Scrutiny alerts, when the dust settles, and beefing up. It’s all here in the Friday roundup.
As highlighted in this prior post, Uber has been under FCPA scrutiny since mid-2017 and this prior post discussed how the company’s FCPA scrutiny is following a typical path. In connection with its pending initial public offering, Uber recently formally disclosed in this registration statement the following:
“We received requests from the DOJ in May 2017 and August 2017 with respect to an investigation into allegations of small payments to police in Indonesia and other potential improper payments in other countries in which we operate or have operated, including in Malaysia, China, and India. The investigation is ongoing, and we are cooperating with the DOJ in this investigation. If we are determined to have violated the FCPA or similar laws, we may be subject to criminal sanctions and other liabilities, which would adversely affect our business, financial condition, and operating results.”
Italian oil and gas company Saipem S.p.A. recently disclosed:
“On August 2, 2018, the Public Prosecutor of the Court of Milan notified Saipem SpA of a request for documents relating to previous activities (2010-2014) of Saipem Group in Iraq and in particular to relations with the Unaoil group.

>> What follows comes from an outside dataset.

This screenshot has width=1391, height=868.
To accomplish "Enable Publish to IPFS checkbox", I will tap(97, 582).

The request also contains information that – with regard to these past activities – Saipem SpA is subject to investigations for international corruption. In January 2019, the US Department of Justice, which claimed to have an ongoing investigation into the activities and relations of Unaoil for some time and to be aware of a pending investigation in Italy against Saipem SpA by the Public Prosecutor’s Office of Milan, asked Saipem if it would be willing to provide ‘voluntary production’ of documents relating to previous activities of Saipem Group in Iraq with the involvement of Unaoil and, more in general, the previous between Saipem and the Unaoil Group. Saipem has confirmed that it is willing to provide such ‘voluntary production’. The ‘voluntary production’ that is in progress is without prejudice to any question concerning possible US jurisdiction, an aspect for which the US Department of Justice has not indicated at the moment any supporting evidence, asking only for Saipem to cooperate in the assessments that the US Department of Justice has under way.”
When the Dust Settles
Given the ease in which information now flows and the world-wide interest in corruption and bribery, FCPA enforcement actions are read around the world. It is thus not surprising that when the dust settles on the U.S. FCPA enforcement action, many are left wondering … who are those “foreign officials”?

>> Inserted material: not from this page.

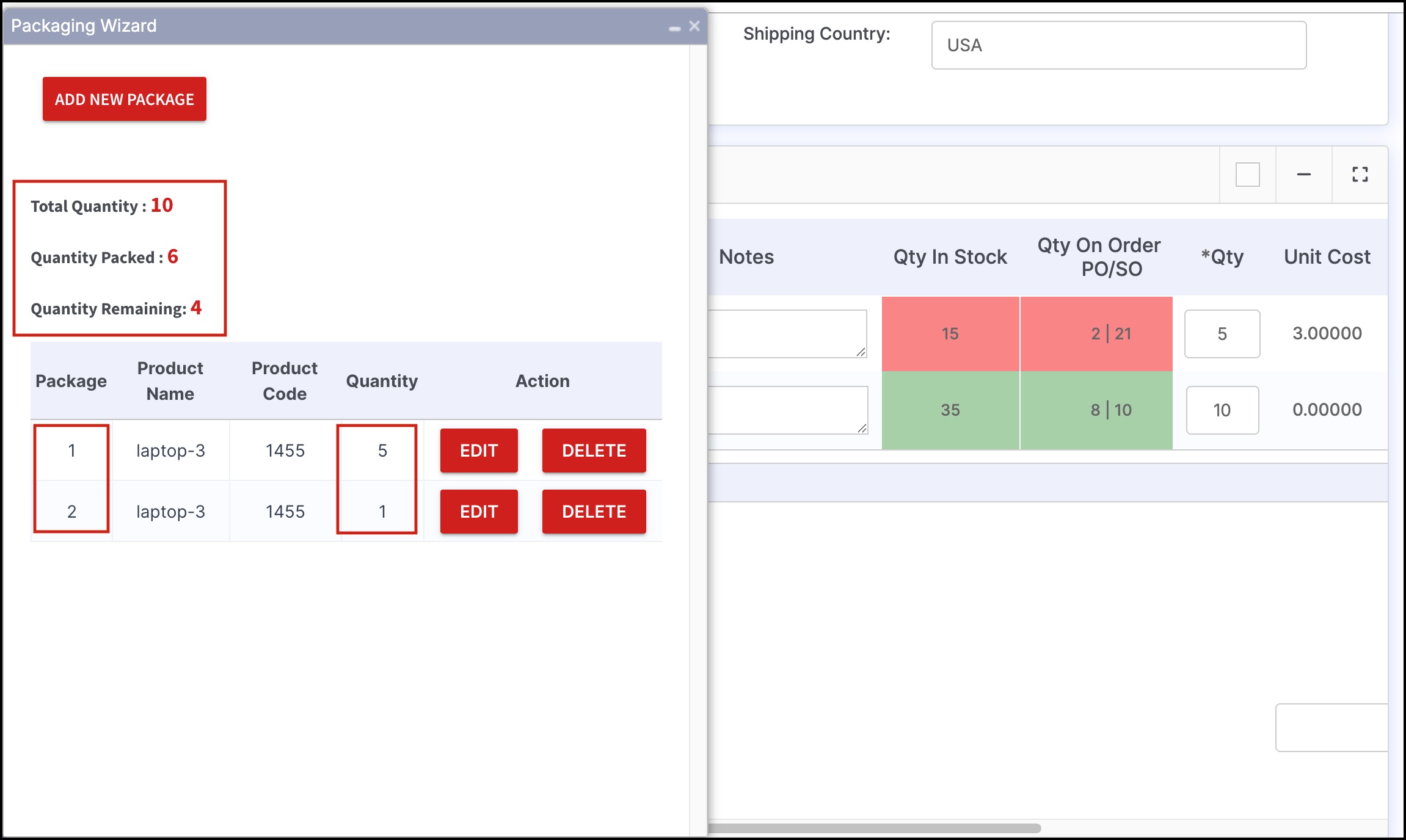Edit package 1 with quantity 5
This screenshot has height=840, width=1406.
pos(479,451)
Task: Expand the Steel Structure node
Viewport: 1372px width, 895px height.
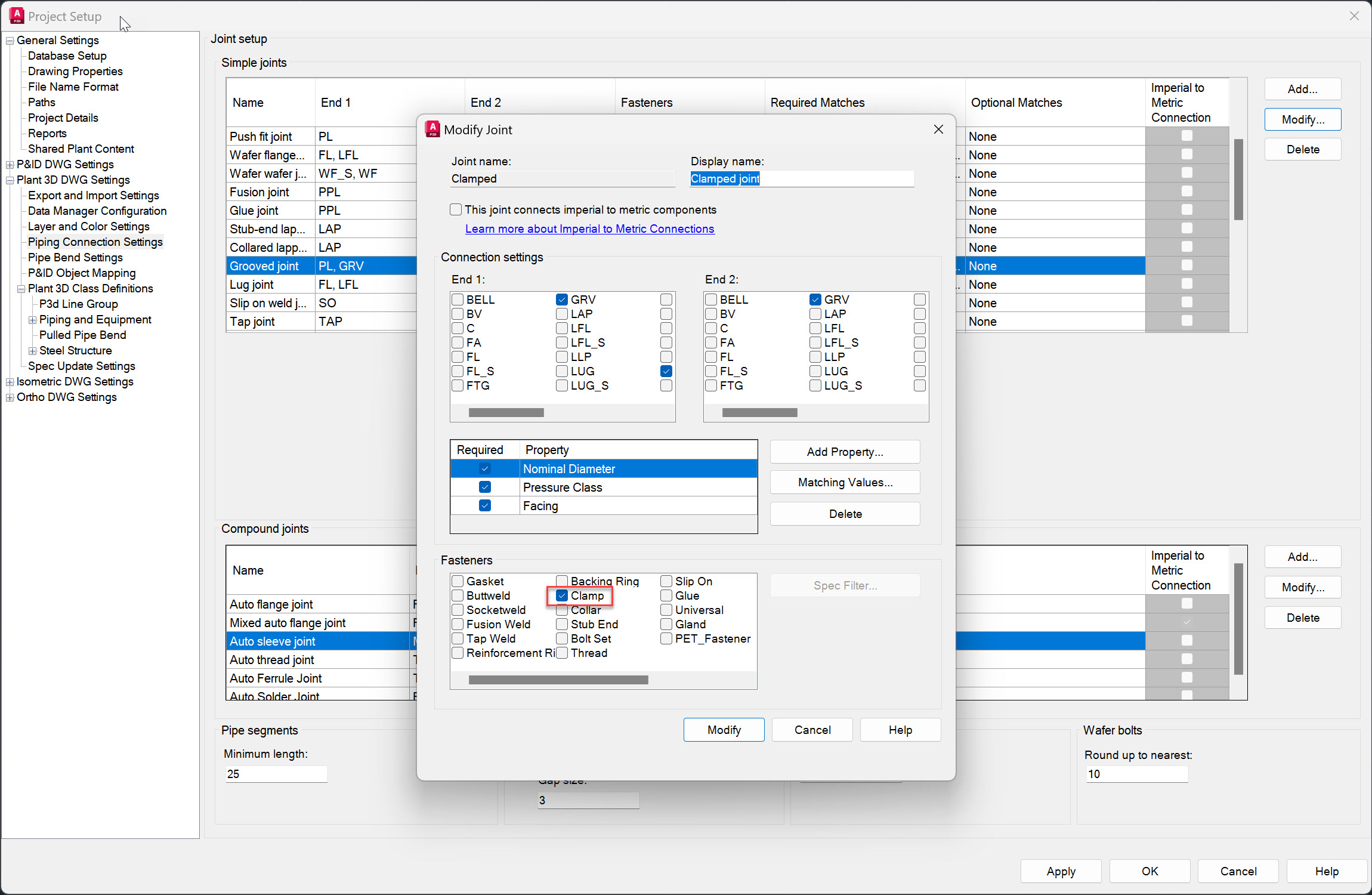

“The Moroccan army has opened an investigation to look into instances of bribery by Fresenius Medical Care between 2006 and 2012, said the major general of the Moroccan Royal Armed Forces (FAR) on Friday. The investigation will involve hearings of all those involved in the case, including a doctor who worked in the military health service at the time. According to FAR, the investigation is acting on the presumption that the corrupt acts would have tainted public markets. The decision to open an investigation comes after a report published by the United States justice department on March 29 which announced that Fresenius would pay approximately $231 million to the US government in a settlement in response to accusations that the company had bribed officials in numerous countries to secure contracts.

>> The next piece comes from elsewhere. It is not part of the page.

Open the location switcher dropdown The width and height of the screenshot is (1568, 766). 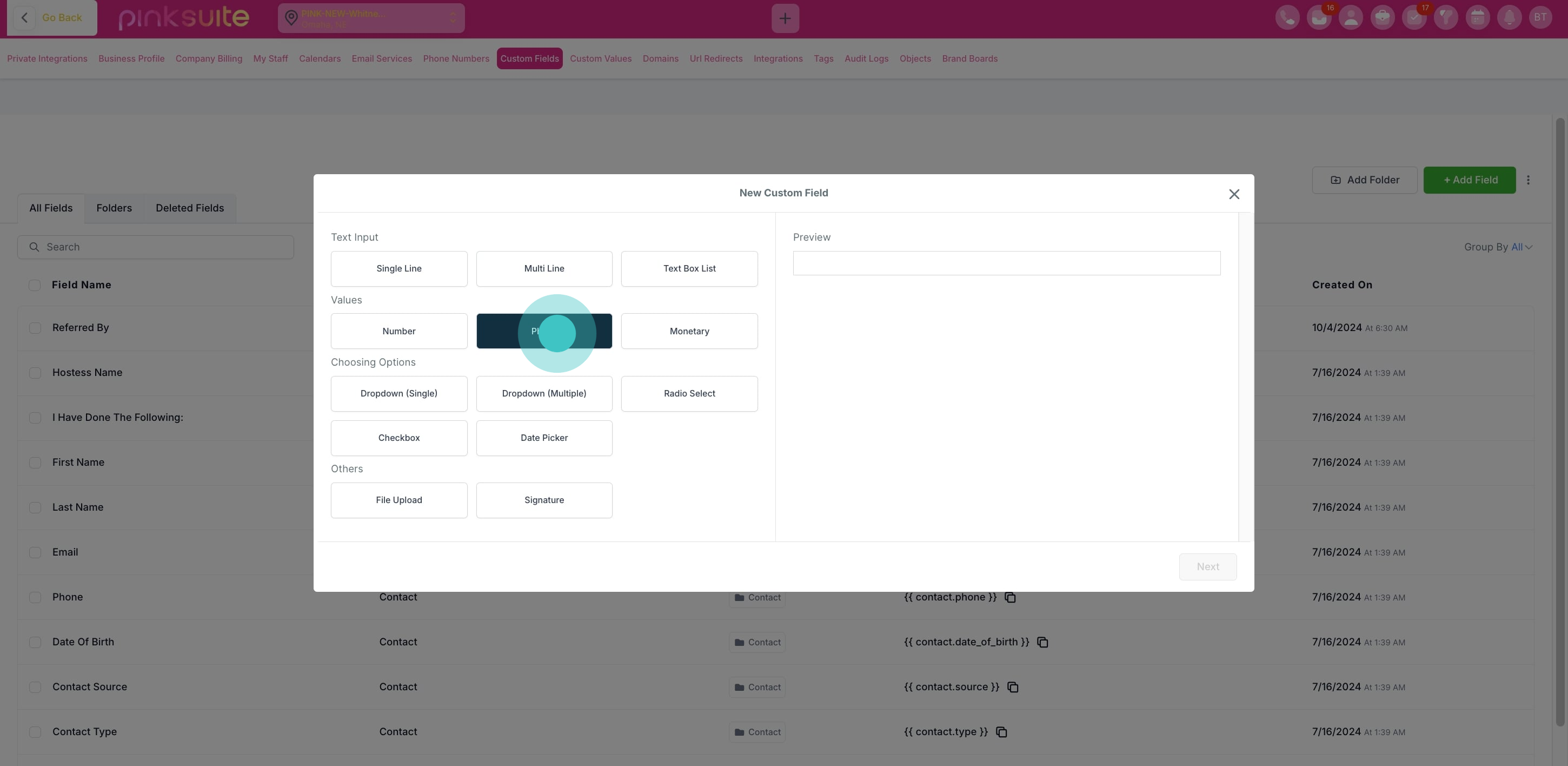click(371, 18)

Although the US documents do not mention the officials by name, a Le Desk investigation pointed to Zouhir Oualim as the military official. Professor Zouhir Oualim, who has since left the army for the private sector, was the head of the nephrology department at Rabat Military Hospital at the time and in charge of developing the project with Fresenius.”
Speaking of Fresenius, as reported here:
“Fresenius Medical Care hired new compliance professionals at multiple levels of operation, creating a cadre of 350 workers after an investigation by US authorities into bribery in 13 countries began, the dialysis equipment and services firm told MLex. “I can tell you that since the initiation of the investigation, the company has invested significant resources and personnel in its ongoing effort to implement and enhance its substantial compliance program,” said Matthias Link, Fresenius’s vice president for corporate communications. “In particular, the company has created additional global, regional, and local compliance positions, revised and enhanced its policies, and expanded its training programs,” Link said. “Today, approximately 150 dedicated colleagues work in our compliance department, over 200 more in the global legal function.”